America: two nations under God?

Red, blue, and rarely purple.

Graham is the Director of the Centre for Cultural Witness and a former Bishop of Kensington.

a tattered American flag flies against a blue sky.
Mario Sessions on Unsplash.

I've just come back from the USA. A few days on the east coast was a chance to take the temperature of America after its recent election, a brief impressionistic sense from conversations, reading the runes – and the blogs. In short, I had heard much about the divided state of America. I didn’t realise quite how divided it was.  

America has always made a great deal of unity. The vision for the USA imagined immigrants from different nations across the world invited to forge a new life in a new continent, leaving behind the divisions of the old world. It was the coming together of varied States across the vast continent into one Union. The language is everywhere. Most cities have a ‘Union Square’, Street or Turnpike. The chosen name itself was the United States of America. The slogan E pluribus unum – “out of many, one” was first featured on the original 1776 design of the Great Seal of the United States and formally adopted by the U.S. Congress as the nation's official motto in 1782. The American civil war of the nineteenth century was such a trauma for the nation precisely because it threatened that union. “One nation under God” says the pledge of allegiance, recited by every American child. Yet today it feels that a more realistic description would be two nations under God. The Disunited States of America. 

The split is pretty even. 73.7m people voted Democrat. 76.4m voted Republican. That itself is no great cause for alarm. What does cause alarm is the utter divide between the two groups. New York, for example. is pretty solidly Democrat. Someone who voted Trump told me they would never admit to it publicly because of the public shame it would bring. The same is true in the red states. To admit you voted Democrat in some Southern Baptist churches in Texas would be to invite social ostracism. Many Evangelical pastors who have their doubts about Trump have to keep quiet otherwise they would lose the support of their congregations and quite possibly their jobs. As a result, the only Evangelicals that tend to criticise Trump will be academics or journalists who have little to lose. 

As a taxi driver joked, if a young Democrat goes out on a date with someone they've met on Tinder, and discover their partner voted Republican, there is unlikely to be a second date. A Christian visitor centre in Washington DC tells me that they are looking forward to Trump being President again, because the flow of evangelical Republicans visiting the capital dried up during the past four years as they felt it was Biden’s town. It’s well known that nearly 80 per cent of white Evangelicals voted for Donald Trump. Such families were more likely to come to DC to see the seat of government if they knew ‘their guy’ was in the White House.  

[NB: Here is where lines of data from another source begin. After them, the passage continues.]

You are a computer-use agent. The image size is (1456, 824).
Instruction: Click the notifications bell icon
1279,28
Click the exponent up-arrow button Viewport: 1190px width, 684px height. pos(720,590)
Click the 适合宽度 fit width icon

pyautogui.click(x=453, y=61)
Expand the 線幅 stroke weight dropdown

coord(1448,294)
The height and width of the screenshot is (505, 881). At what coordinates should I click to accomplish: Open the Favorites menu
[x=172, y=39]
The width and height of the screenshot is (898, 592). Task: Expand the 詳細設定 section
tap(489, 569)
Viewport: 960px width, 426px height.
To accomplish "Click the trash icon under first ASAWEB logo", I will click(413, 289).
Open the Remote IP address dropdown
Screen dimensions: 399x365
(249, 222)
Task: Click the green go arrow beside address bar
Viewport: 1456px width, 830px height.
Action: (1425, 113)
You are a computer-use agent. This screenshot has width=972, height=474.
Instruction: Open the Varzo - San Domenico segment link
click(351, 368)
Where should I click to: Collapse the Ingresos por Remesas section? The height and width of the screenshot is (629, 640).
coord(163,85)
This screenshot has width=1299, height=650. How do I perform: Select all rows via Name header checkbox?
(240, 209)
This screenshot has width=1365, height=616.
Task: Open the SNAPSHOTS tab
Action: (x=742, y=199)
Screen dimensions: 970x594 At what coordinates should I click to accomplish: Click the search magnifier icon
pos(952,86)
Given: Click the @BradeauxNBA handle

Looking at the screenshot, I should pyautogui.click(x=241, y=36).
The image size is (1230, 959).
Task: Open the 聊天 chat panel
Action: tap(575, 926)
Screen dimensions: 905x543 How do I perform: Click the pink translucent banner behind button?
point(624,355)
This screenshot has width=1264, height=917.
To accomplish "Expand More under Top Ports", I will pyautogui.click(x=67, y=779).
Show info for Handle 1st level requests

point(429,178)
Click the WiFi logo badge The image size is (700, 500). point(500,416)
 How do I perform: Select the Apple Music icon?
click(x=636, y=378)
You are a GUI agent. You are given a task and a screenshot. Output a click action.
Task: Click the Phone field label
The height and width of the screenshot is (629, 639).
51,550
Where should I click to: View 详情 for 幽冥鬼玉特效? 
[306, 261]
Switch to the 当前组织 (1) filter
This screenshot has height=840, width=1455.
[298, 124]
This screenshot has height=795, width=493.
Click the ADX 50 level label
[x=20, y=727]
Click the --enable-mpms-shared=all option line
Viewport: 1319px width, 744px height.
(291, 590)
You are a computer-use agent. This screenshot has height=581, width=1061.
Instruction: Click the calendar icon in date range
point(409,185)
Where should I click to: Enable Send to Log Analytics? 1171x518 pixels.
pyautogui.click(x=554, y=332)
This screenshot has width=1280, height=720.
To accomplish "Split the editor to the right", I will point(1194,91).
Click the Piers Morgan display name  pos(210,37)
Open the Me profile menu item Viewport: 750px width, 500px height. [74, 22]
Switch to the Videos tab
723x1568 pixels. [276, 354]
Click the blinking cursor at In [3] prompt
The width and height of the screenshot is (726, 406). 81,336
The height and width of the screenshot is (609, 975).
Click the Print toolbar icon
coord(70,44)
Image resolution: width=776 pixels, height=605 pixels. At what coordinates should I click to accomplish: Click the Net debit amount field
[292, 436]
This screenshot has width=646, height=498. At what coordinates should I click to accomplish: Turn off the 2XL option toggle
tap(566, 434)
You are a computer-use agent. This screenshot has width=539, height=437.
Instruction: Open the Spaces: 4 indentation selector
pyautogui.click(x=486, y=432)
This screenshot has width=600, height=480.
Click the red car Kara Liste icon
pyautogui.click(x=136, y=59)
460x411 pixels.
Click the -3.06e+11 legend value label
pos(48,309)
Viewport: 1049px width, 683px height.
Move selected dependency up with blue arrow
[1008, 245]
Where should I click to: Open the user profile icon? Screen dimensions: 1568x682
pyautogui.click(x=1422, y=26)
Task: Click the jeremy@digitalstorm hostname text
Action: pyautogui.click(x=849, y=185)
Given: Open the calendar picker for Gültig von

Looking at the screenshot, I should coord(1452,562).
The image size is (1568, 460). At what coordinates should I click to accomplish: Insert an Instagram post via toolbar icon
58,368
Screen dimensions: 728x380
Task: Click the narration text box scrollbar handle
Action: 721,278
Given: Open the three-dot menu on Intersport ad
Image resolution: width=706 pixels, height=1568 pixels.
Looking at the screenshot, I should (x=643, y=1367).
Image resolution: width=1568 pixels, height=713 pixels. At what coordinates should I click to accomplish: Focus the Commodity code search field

It seems that in the current version of the USA, who you voted for is the number one identity marker. And the two groups rarely talk. In New York I preached in an Episcopal church. The Bible readings for the day spoke of ‘wars and rumours of wars’ – ‘everything will be thrown down’ – apocalyptic texts that invited me to talk about the election in the light of Jesus. Beforehand I asked the Rector what the voting pattern of the church was. “It’s genuinely purple” he said – “a mix of red and blue, Republican and Democrat, Trump and Harris. At least here they do talk to each other.” That seemed a rare thing in this deeply divided country.  

Jesus once said: “Every kingdom divided against itself will be ruined, and every city or household divided against itself will not stand.” Trump may well fix the economy and illegal immigration. Yet such deep division, especially in a nation whose identity rests of unity is perhaps a more existential threat.